Roberto Martínez Garcilazo


Las Humanidades en la BUAP


Fue la semana pasada cuando la comunidad de Facultad de Filosofía y Letras (FFyL) eligió al que será su director académico durante los próximos años.


De manera contundente Alejandro Palma se impuso a Antonio Robledo. El primero es doctor en letras; maestro en filosofía el segundo.
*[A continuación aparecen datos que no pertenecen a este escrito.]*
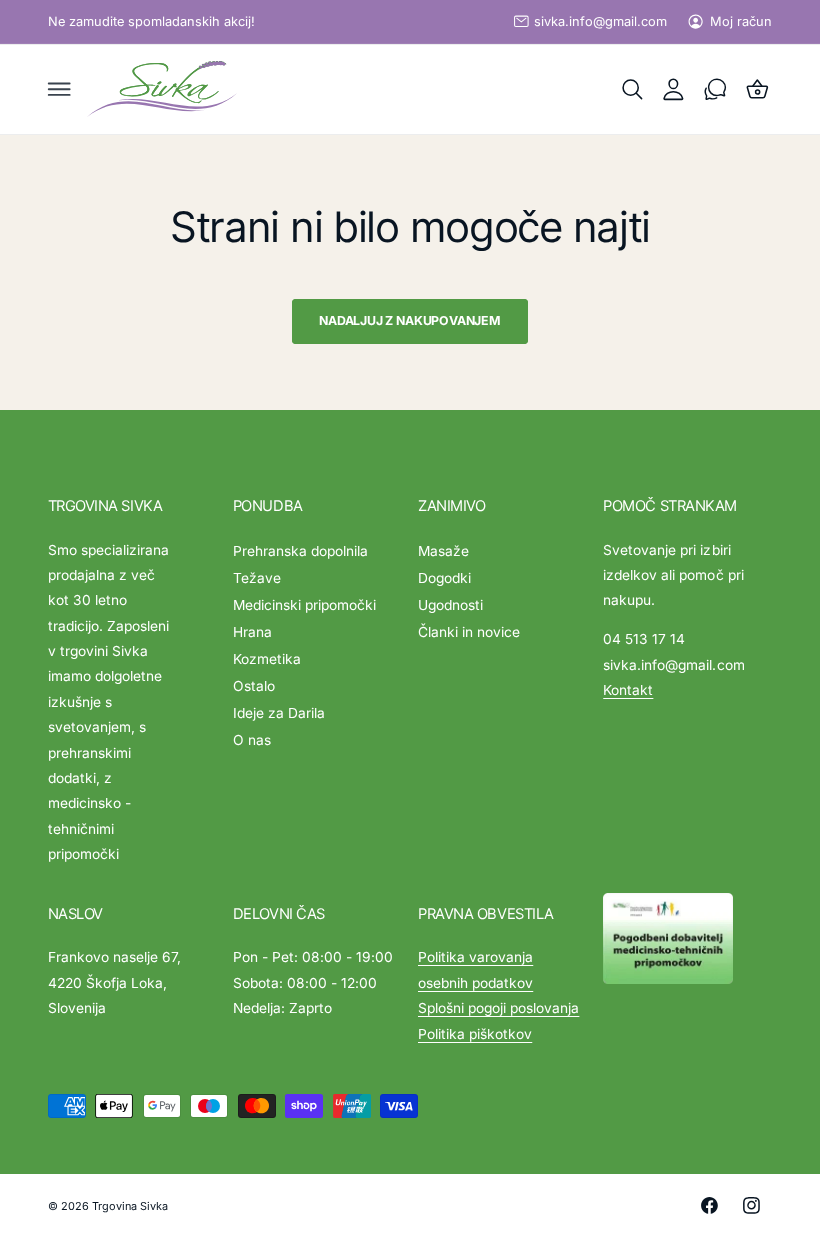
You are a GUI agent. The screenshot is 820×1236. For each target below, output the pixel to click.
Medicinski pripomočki (304, 605)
Fue un proceso electoral ordenado y transparente.


Llamó la atención la pluralidad y calidad del equipo de campaña de Alejandro Palma: Fernando Morales Cruzado, José Carlos Blazquez, Miguel Ángel Burgos, Célida Godina y Diana Hernández.


Una vez terminado el proceso, y a unos cuantos días de la ceremonia de asunción del nuevo director, tal vez sería pertinente recordar que de manera recurrente –en tiempos de elección de autoridades académicas-  se ha planteado, por generaciones de universitarios,  la propuesta de que llegado el día se elija de entre planillas que contengan los nombres completos de los  que serían titulares de las secretarías de investigación, académica, administrativa y particular, para que, de esta manera, la comunidad al votar  supiera cabalmente que opción estaría seleccionando.
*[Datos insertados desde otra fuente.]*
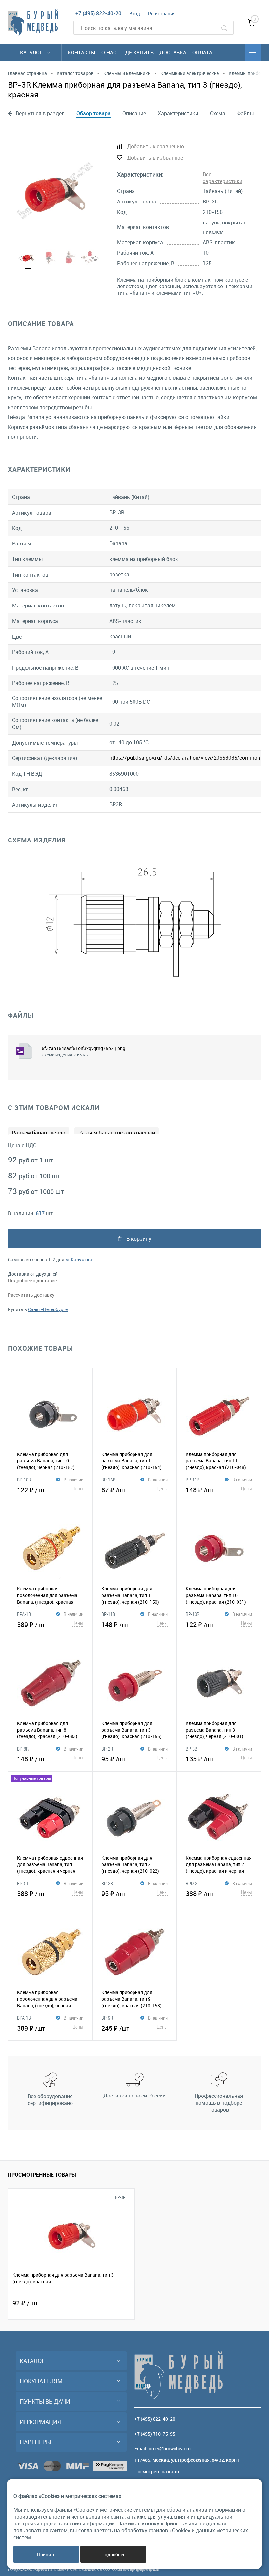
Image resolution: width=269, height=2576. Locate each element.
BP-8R (23, 1748)
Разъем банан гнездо (38, 1132)
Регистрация (162, 14)
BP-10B (24, 1479)
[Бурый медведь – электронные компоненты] (33, 22)
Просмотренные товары (42, 2174)
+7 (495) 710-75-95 (154, 2434)
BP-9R (107, 2017)
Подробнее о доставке (32, 1280)
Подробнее (113, 2554)
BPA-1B (24, 2017)
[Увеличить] (54, 191)
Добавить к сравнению (155, 146)
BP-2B (107, 1883)
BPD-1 (23, 1883)
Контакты (81, 52)
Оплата (202, 52)
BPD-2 (191, 1883)
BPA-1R (24, 1614)
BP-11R (192, 1479)
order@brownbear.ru (170, 2448)
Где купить (138, 52)
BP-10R (192, 1614)
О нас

Además, esta es otra vieja consigna, de aplicar un criterio de representación proporcional de la (s) minoría (s) en los órganos de dirección, regidos por el argumento de que nuestra comunidad es una esencialmente académica en la que la divergencia es mérito, no defecto.


La campaña de Alejandro Palma tuvo la virtud de crear grandes expectativas de renovación de la naturaleza humanística de la FFyL.


En esta apuesta por la actualización  de los orígenes de nuestra alma mater (reflexión crítica sobre la condición humana; investigación sistemática de las transformaciones del mundo cultural) fueron  particularmente valiosos los perfiles tanto del candidato (un investigador que además escribe poesía) como el de su colaborador cercano Fernando Morales Cruzado (maestro en estética y docente de larga trayectoria y experiencia educativa).


Desde su época de profesor del Instituto de Artes Visuales, Morales Cruzado ha sido un apasionado defensor de las Humanidades, mismas que concibe –así lo dice en sus clases- como un ejercicio de la libertad de pensamiento y de creación en pluralidad y dialogo permanente.


Esta elección de director académico de la FFyL nos recuerda que las Humanidades son parte constitutiva de la universidad  porque son las disciplinas que al hacer posible la crítica y la soberanía individual, también establecen norte para la reforma social.


Pero además nos recuerda que las Humanidades son el continente de la vida espiritual del hombre y la trinchera de resistencia en contra de la vulgaridad del mercado y de la política pragmática.


Por ello, no sólo debe seguir existiendo la FFyl; debe fortalecerse con el trabajo y la dirección de sus mentes más lúcidas y generosas.